Identification of oxygen defects in CdTe revisited: First-principles study

Abstract

By using first-principles calculations, several SO2 complexes in CdTe were studied. Based on experimental observation, SO2 complexes have been recently proposed by Lavrov et al. [Phys. Rev. B. 84, 233201 (2011)] to be the cause of the observed IR absorption peaks at 1096.8 and 1108.4 cm−1 in O-doped CdTe. Chen et al. [Phys. Rev. Lett. 96, 035508 (2006)] were originally proposed that the peaks come from OTe-VCd complex. Our calculations indicate that the SO2 molecule on the Te site [(SO2)Te] has a low formation energy but its calculated vibration frequencies (∼900 cm−1) are lower than the observed IR modes. However, (SO2)Te can form a complex with VCd with two possible configurations that give the vibration frequencies in a good agreement with the two observed IR peaks.
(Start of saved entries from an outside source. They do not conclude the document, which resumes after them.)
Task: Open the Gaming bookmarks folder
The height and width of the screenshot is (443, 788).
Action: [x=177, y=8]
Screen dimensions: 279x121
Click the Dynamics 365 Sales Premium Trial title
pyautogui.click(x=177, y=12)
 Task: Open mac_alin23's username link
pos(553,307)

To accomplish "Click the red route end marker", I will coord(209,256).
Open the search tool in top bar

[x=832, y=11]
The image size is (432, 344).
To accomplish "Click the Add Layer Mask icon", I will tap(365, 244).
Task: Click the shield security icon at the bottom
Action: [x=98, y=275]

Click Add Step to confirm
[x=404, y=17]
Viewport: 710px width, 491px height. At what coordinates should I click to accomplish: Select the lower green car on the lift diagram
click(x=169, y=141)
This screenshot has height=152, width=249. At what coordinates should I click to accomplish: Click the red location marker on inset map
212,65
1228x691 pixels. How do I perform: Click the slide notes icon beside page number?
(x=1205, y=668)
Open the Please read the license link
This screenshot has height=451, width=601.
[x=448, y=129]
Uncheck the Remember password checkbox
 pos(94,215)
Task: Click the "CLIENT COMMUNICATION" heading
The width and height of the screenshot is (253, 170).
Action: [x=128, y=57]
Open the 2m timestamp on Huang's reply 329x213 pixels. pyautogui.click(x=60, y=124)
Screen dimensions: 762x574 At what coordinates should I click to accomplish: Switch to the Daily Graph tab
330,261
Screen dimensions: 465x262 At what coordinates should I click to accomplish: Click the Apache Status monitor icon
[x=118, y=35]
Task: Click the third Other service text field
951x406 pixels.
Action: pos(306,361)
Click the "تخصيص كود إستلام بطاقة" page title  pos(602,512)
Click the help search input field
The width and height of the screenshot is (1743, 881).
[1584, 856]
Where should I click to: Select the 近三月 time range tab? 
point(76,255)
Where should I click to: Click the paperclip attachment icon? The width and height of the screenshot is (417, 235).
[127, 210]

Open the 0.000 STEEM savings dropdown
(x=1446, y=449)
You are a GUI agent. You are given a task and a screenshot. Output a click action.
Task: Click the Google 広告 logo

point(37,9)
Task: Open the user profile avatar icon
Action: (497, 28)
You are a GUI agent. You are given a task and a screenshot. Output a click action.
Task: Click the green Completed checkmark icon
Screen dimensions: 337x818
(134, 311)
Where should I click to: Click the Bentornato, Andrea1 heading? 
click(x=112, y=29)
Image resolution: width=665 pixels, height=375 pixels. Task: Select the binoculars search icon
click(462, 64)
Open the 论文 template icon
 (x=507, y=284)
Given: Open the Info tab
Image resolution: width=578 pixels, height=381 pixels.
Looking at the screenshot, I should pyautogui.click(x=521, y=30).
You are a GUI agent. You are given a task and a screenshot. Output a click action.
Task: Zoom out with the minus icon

The binding energies of the complex in these two configurations are about 1 eV under p-type conditions; indicating that the complex is quite stable. The two configurations are related to each other by a rotation of the SO2 molecule with an energy barrier of ∼0.4 eV. Therefore, the two configurations can co-exist at a low temperature and the high energy one gradually transforms to the low energy one as temperature increases. This agrees with the experimental observation that, at a high temperature, the two IR modes merged into one.